At the heart of the ruling is the Environmental Impact Statement (EIS), an assessment that the Corps is supposed to conduct when serious questions arise around potential environmental consequences of a proposed project.

According to the ruling, the corps handed Dakota Access, LLC the permits it needed to construct the pipeline under Lake Oahe without bothering to create an EIS, despite long-standing environmental concerns. “The Corps has thus violated NEPA by determining that an EIS was unnecessary even though one of the EIS-triggering factors was met,” notes the ruling. To resume operations pipeline operations, the Corps will need to prepare an EIS, which by its own estimate will take until summer of 2021. In the meantime, the flow of oil will trickle to a halt and the pipeline will be emptied.

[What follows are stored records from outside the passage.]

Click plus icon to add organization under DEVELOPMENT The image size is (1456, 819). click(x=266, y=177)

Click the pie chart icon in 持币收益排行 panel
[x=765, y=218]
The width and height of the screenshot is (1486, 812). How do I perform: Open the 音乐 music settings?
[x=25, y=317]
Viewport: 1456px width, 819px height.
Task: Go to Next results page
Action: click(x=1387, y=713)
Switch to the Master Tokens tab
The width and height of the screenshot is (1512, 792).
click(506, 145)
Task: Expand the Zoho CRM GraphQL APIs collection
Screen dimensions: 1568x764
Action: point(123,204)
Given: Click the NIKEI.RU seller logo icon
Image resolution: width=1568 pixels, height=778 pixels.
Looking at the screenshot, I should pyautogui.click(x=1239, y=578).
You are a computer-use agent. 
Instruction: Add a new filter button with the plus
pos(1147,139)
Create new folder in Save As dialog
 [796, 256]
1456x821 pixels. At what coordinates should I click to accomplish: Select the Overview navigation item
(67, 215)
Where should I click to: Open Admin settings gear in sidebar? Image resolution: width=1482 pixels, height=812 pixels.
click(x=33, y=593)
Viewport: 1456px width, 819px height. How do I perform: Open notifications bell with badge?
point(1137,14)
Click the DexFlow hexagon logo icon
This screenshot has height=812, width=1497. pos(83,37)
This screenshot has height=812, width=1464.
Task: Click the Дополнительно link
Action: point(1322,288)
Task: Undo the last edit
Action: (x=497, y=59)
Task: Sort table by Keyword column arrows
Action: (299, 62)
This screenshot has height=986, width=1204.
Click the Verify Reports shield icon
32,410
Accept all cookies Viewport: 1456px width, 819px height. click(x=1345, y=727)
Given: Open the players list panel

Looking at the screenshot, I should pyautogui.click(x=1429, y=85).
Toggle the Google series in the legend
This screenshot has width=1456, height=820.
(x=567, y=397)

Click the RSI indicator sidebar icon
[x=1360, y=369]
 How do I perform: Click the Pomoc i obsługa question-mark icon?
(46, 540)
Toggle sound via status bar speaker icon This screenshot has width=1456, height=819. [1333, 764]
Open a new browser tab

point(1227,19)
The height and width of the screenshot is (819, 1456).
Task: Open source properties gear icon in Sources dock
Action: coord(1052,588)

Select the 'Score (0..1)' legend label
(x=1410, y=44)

Boasberg’s order is sure to be a major blow to Kelcy Warren, the Trump-supporting CEO of Energy Transfer Partners LP, the company behind the pipeline and Dakota Access, LLC. As Bloomberg reports, “The Energy Transfer founder has stood by the project, going so far as to say he talks about Dakota Access ‘like I talk about my son.'” Since then, Warren has hosted a campaign fundraiser for Trump’s 2020 campaign.

In 2017, when he became president, Trump pushed for completion of the project, which had been stalled during the closing days of the Obama administration. As my colleague Nathalie Baptiste reported in 2017, “Indigenous activists and their allies began fighting the pipeline in 2015, but their most serious set back took place immediately after the inauguration when President Trump signed executive orders to advance approval of the pipeline.”

The completion of the EIS next year, might mean that the pipeline’s operations will resume. Still, the ruling represents a major breakthrough for the tribes and activist groups that have protested the pipeline since its inception. “Today is a historic day for the Standing Rock Sioux Tribe and the many people who have supported us in the fight against the pipeline,” said Mike Faith, chairman of the Standing Rock Sioux Tribe “This pipeline should have never been built here. We told them that from the beginning.”